INSTRUCTIONS FOR THE TASK:
Retype the blog post below word for word, beginning at "20 days later…I" and stopping after "photo? I’ll try.".

20 days later…I really need to get on this updating more. I always feel like I need to post a ton to make it relevant but maybe a few words would be ok too, maybe even just a photo? I’ll try.

So I made the gut wrenching decision to give up the incredibly high paying job. *twitch* Still not sure how I feel about this, it was more than I have ever made in my life thus far. But on the other hand, I really

don’t know why I beat myself up about it (aside from the joy and freedom having money can bring), the chemicals were making me feel nauseous every day and also playing havoc with my lungs, so there you go. It’s kind of a no-brainer…but still…I was starting to get used to the idea of the possibilities this would afford. *sigh* Anyway…

On to other things. We ARE moving, yet again, that makes 4 moves in 3 years! I still have the traumatic memories of the last move fresh in my head, feels like it was just yesterday. I guess it might be akin to giving birth, it hurts like hell but you forget about it…eventually? Anyway, I very serendipitously (there are no accidents) found a 3 bedroom suite on the top floor of a heritage house in a beautiful area of Victoria, closer to downtown and the beach and bike trails and a funky neighbourhood! And it’s only $50 more than what we pay now…can you believe it? Me neither. SO excited. Do you know what this means? Yes. My own studio again! This means no more cats tip toeing around open paints or stepping on palettes or walking on my canvases or chewing on my brushes or tipping over my water or worse yet, turpentine. This means i can create all day and then shut the door…and imagine this…when i go back in, everything will be as I left it! I know, can you stand it?! And to top if off, the room that i will make my studio actually has a little sink in it (don’t ask me why, i don’t care)! How convenient is that? I am beside myself with joy!

[Collected data]

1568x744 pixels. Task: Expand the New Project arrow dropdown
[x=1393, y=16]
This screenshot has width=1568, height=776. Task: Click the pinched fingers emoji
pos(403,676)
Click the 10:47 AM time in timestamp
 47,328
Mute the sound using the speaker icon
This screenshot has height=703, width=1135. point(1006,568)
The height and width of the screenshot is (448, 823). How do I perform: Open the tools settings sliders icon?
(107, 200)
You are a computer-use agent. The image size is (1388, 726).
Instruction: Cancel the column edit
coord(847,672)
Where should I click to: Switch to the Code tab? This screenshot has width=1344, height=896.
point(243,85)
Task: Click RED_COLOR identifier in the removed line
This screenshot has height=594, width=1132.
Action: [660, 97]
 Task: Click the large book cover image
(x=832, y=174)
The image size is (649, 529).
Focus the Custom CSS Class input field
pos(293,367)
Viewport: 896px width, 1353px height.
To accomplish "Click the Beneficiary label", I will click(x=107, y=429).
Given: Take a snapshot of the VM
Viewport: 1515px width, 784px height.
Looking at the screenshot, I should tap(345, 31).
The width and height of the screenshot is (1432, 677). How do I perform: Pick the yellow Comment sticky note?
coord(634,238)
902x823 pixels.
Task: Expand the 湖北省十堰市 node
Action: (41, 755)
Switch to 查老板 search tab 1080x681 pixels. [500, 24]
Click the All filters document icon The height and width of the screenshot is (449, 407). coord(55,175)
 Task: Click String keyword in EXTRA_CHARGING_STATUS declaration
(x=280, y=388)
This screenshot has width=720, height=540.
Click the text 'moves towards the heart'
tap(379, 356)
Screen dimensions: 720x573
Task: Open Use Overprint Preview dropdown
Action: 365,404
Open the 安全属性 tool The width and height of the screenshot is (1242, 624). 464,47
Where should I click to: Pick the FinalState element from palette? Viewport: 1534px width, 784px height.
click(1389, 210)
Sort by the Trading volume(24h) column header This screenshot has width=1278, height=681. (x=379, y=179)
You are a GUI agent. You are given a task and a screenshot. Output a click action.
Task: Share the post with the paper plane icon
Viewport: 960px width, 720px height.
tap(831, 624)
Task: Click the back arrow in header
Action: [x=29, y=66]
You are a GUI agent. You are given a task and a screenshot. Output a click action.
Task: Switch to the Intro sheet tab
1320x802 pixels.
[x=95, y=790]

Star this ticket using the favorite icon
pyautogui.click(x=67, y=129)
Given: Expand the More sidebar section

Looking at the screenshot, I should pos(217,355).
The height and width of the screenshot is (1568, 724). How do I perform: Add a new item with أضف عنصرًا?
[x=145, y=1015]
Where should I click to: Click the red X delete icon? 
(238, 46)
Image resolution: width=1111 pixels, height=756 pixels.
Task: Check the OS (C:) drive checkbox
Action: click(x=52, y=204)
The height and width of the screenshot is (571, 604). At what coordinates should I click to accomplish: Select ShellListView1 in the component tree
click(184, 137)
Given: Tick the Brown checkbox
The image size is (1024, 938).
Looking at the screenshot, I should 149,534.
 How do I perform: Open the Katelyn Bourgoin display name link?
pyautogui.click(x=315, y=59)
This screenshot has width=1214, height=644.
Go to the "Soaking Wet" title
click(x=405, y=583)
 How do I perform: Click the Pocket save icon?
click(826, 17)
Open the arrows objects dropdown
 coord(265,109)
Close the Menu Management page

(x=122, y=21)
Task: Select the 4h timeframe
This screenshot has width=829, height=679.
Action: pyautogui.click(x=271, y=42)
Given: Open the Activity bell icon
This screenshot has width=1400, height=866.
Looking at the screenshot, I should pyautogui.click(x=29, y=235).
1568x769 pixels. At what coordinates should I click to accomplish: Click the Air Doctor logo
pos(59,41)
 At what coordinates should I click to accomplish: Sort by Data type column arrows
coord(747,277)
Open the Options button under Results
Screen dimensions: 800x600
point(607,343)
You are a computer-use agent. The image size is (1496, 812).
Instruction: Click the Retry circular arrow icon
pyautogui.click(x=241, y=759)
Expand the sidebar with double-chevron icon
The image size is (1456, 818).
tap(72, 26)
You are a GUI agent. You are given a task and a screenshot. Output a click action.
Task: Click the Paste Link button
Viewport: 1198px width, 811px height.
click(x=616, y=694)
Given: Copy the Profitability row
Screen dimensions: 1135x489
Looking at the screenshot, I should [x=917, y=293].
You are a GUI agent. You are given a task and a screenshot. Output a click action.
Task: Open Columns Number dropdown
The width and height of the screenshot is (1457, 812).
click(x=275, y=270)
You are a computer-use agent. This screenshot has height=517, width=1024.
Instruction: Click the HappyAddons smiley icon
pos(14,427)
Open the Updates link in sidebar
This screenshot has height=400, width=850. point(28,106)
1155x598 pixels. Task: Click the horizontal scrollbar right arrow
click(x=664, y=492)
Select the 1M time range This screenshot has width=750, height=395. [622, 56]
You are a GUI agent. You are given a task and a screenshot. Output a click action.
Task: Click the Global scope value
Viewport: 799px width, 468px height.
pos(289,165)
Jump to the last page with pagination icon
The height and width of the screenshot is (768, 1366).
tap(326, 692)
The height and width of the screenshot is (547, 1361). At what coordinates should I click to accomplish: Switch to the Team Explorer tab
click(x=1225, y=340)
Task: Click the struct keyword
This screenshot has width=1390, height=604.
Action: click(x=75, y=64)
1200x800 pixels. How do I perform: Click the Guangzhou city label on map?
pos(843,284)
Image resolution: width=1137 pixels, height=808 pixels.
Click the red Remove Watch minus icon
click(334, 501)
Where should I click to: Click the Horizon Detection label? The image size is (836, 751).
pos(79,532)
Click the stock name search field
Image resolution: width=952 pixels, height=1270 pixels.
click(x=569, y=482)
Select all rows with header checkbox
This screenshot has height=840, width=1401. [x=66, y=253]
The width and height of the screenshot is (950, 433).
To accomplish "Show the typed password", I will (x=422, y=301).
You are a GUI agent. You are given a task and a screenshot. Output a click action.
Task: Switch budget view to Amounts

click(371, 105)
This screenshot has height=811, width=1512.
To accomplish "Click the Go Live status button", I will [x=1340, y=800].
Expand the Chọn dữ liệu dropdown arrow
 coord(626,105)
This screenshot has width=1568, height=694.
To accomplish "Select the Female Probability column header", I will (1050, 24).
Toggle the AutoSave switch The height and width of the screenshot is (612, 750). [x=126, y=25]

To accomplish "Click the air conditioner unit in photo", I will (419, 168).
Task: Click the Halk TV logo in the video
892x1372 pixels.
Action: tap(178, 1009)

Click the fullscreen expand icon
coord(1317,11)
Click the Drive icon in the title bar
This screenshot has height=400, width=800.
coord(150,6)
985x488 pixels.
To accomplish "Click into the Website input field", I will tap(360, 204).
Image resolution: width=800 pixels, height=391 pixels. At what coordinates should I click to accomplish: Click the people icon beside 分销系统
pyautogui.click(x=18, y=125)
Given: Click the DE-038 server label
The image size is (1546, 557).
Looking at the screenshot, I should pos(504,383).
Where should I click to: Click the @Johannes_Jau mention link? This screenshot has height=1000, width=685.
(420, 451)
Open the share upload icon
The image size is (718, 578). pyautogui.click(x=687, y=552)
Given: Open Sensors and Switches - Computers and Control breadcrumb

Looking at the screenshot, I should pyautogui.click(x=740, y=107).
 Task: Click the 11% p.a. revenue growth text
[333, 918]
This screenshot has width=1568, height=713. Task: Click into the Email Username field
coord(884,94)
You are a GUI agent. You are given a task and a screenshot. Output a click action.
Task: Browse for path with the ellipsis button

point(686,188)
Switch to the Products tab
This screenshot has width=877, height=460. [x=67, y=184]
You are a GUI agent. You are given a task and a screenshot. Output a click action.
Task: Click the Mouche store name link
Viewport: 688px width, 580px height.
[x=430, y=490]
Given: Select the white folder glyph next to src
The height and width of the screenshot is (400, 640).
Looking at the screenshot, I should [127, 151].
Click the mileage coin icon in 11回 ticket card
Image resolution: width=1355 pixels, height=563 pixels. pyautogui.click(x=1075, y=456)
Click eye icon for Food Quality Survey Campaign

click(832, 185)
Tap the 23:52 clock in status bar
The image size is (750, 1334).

WRITTEN REPLY:
20 days later…I really need to get on this updating more. I always feel like I need to post a ton to make it relevant but maybe a few words would be ok too, maybe even just a photo? I’ll try.